Last spring, Tayler Clough, president of the Associated Students of the University of Utah, campaigned with a promise to install a U-sponsored student mentoring program for Utah high schools. But as ASUU approaches a vote on the program, we wonder if “mentoring” is the right word.
The proposed program would spend $15,000 every year for 14 graduate students, who would be paid $1,000 each, to travel to Granite School District high schools every week and offer advice about how to apply to the U. In addition to information about how to complete the application, the mentors would offer information about U scholarships and financial aid.

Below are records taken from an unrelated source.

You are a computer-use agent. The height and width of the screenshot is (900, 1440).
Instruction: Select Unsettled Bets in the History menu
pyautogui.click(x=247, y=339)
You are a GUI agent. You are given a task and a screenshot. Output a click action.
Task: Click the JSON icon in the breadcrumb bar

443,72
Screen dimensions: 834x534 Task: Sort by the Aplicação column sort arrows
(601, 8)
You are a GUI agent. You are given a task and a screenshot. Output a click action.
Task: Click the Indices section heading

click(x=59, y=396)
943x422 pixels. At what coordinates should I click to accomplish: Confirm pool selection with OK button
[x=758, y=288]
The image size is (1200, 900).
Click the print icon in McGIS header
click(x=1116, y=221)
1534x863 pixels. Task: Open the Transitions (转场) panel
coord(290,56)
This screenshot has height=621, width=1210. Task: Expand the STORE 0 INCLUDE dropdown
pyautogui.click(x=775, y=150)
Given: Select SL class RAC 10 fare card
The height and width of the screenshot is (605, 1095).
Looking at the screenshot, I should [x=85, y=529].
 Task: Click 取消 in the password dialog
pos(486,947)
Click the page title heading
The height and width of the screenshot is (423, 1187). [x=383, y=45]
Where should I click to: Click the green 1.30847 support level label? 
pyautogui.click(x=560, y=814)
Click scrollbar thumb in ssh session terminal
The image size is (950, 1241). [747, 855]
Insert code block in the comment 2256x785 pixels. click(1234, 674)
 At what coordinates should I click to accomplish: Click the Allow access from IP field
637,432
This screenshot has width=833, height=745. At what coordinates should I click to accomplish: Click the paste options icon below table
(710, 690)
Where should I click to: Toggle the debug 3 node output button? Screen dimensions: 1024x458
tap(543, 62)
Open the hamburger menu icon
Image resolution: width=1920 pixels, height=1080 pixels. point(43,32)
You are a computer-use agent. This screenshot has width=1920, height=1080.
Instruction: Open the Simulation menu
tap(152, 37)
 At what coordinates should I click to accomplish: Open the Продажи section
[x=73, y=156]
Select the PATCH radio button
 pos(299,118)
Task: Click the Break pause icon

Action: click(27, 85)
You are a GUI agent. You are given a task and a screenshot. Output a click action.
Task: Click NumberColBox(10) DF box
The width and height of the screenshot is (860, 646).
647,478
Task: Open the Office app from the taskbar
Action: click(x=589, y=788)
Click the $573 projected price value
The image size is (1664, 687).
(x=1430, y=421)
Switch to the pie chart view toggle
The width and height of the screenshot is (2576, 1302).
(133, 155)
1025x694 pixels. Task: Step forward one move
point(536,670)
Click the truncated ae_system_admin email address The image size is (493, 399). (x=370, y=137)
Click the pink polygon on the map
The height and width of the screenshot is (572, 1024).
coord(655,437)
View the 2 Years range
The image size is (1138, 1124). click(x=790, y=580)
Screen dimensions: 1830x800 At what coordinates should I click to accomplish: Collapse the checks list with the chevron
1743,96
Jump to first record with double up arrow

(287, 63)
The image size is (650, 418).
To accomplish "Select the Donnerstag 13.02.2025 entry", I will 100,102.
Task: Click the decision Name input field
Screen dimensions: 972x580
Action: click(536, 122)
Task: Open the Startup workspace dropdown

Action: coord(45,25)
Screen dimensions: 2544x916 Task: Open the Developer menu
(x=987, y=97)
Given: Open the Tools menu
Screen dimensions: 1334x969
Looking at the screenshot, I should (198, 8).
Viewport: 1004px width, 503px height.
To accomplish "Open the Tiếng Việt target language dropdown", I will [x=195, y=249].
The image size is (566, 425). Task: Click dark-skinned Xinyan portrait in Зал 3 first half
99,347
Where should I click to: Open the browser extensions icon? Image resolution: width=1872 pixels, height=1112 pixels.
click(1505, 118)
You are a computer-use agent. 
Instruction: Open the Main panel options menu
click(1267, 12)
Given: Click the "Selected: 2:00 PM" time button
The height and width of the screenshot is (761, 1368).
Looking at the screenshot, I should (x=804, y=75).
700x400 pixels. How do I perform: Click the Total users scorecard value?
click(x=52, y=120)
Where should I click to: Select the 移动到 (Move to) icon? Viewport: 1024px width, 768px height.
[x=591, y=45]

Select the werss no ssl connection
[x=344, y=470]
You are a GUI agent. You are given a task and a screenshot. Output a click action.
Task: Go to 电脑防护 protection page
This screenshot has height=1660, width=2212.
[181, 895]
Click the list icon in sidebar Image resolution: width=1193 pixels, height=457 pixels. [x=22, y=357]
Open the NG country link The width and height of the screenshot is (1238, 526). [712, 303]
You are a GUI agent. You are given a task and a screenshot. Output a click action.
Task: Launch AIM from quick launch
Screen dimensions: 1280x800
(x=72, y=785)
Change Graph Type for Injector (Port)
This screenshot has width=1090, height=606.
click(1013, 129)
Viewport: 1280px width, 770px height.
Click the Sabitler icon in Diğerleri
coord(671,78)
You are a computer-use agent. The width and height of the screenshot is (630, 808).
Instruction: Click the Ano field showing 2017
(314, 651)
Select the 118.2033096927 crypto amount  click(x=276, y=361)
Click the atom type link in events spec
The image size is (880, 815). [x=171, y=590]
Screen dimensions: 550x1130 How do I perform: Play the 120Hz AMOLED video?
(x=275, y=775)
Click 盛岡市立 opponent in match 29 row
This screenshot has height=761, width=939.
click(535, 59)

Helping students successfully make the transition between high school and college sounds like a worthy goal. However, whether this program would meet that goal is questionable. Most university admission applications are simple to complete. For example, the U’s application is available online and can be filled out in minutes. Even U-sponsored scholarship applications are fairly simple and can be filled out online simultaneously with the admissions application. Asking students to spend $15,000 to walk high school students through a process they could do by themselves with 15 minutes and a speck of interest seems like a waste.
The program isn’t a true mentoring program at all, but a U-specific recruiting effort. Although a “mentoring” program sounds nice, U students shouldn’t be asked to use their fees to recruit more students. If passed, the administration will have managed to financially outsource recruiting to the student body.
Despite doubts concerning the validity and efficiency of the program itself, Clough is seeking to amend the ASUU constitution to make it permanent. Doing so seems premature, since there is no indication of whether the program will be a success. If the program fails to live up to expectations, ASUU would have to do the entire, tedious legislative process in reverse just to eliminate the amendment.
If the amendment passes, funds to support the program’s first year will be pulled from the general reserve, a fund composed of surplus student fees. The program would then be paid out of the ASUU executive budget every subsequent year. But ASUU Vice President Rachel Rizzo said the program would not go into effect until at least fall 2010, after a new ASUU administration has been elected. Clough would escape any effect on his budget while decreasing the budgets of future ASUU administrations by $15,000.
The title of the program is misleading, the need for the program is doubtful, and student fees shouldn’t be utilized to pay for recruiting in the first place. Even in the absence of these problems, making the program a permanent amendment to the ASUU constitution before it is proven is unwise. ASUU legislators would do well to vote against the amendment.